Intellectual Merit: This proposal addresses a few important research questions for the task of jointly conducting trustworthiness estimation and truth discovery: (i) How to model the cases when multiple values can be true simultaneously for one entity, (ii) how to characterize heterogeneous data types in the process, (iii) how to detect truths effectively in streaming, distributed and large-scale data sets, and (iv) how to derive truths and trustworthiness when there exist data dependency? To address these research questions, we propose to develop an integrated truth discovery framework with the following integral components: (1) A generative model which incorporates two-sided trustworthiness for effective detection of multiple truths; (2) probabilistic and optimization frameworks which allow any loss function for any data type in truth and trustworthiness inference; (3) models that integrate time factors as well as efficient incremental and parallel computation approaches for streaming, distributed and large-scale data; (4) an integrated model that takes care of data and source dependencies in trustworthiness estimation and truth discovery; (5) methods to conduct integrative analysis of conflicting data sources that integrates trustworthiness analysis; and (6) a systematic study on the connections between various models and techniques leading to a unified TruthMine framework. The success of this project will solve several difficult research problems and greatly improve the state-of-the-art in conflict resolution and data fusion.
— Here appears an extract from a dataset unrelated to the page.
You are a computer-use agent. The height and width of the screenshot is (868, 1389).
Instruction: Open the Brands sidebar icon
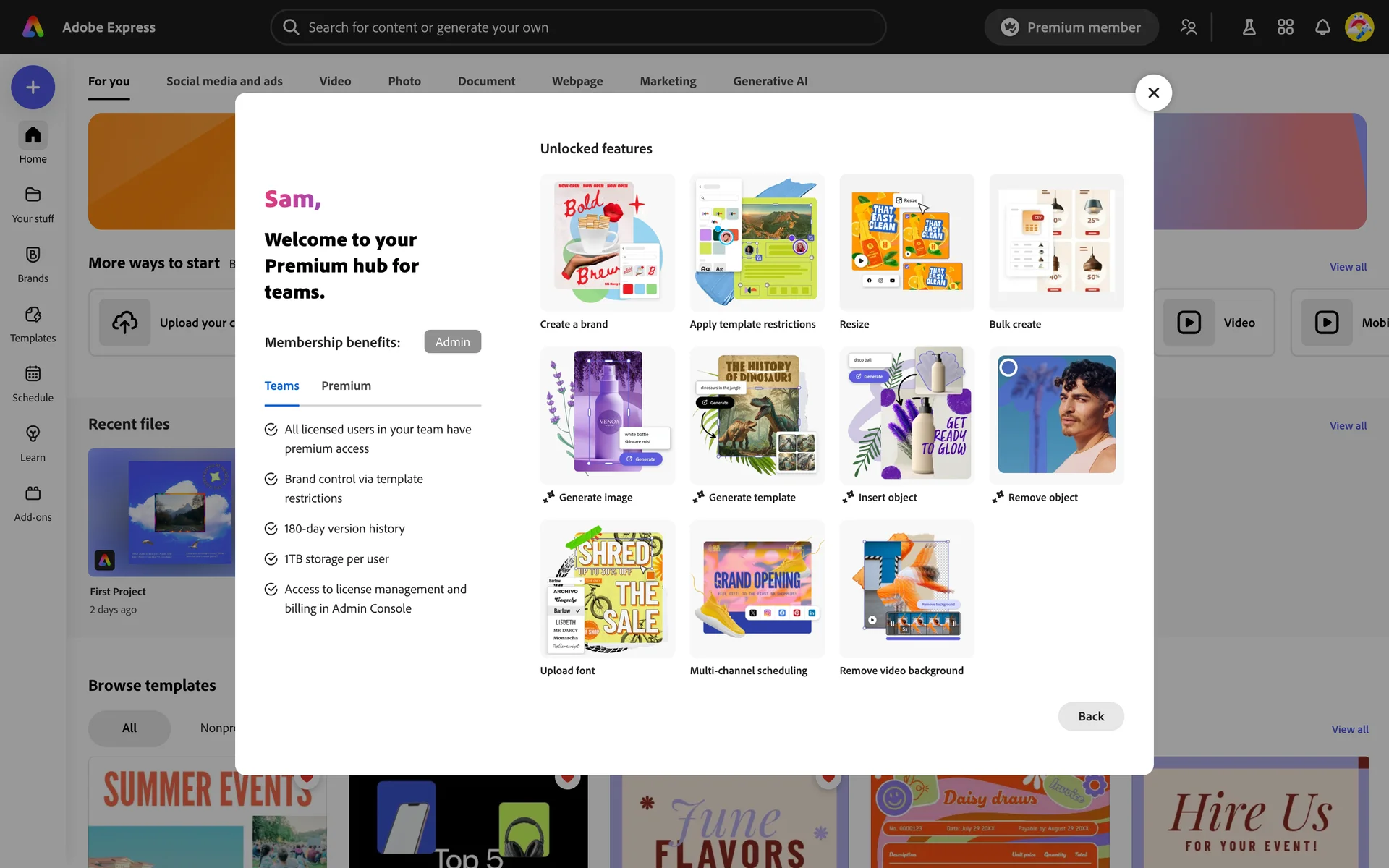33,255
Broader Impacts: Identifying trustworthy information sources and truths from massive, diverse, conflicting, complex and noisy data is critical for data integration, information understanding and decision making. It is a cornerstone for big data management and data analytics. Our proposed TruthMine framework, resulted from our previous long-term collaborative work in this and other related domains, will make tangible contributions to this critical research issue. The developed new theory, methodologies, algorithms, and software prototype will advance the state-of-the-art and benefit many applications where critical decisions have to be made based on the correct information extracted from diverse sources. Application fields may include healthcare, business intelligence, cyber-security, military and intelligence decision making, bioinformatics, crowd-sourcing, cyber physical systems, social media, and well-beyond. Moreover, the proposed work will be integrated with training students and new generation researchers, especially female and minority students. The new research results will be integrated into course materials and projects in data mining, for graduate, undergraduate, and K-12 outreach activities. Tutorials, workshops, and research publications will be made available for broad access. Datasets and software prototypes of this project will be made publicly available.
The research results are to be published in various research and application forums and be integrated into the educational programs at UIUC. The progress of the project and the research results are also disseminated via the project Web site (http://www.cs.uiuc.edu/homes/hanj/projs/conflicts.htm).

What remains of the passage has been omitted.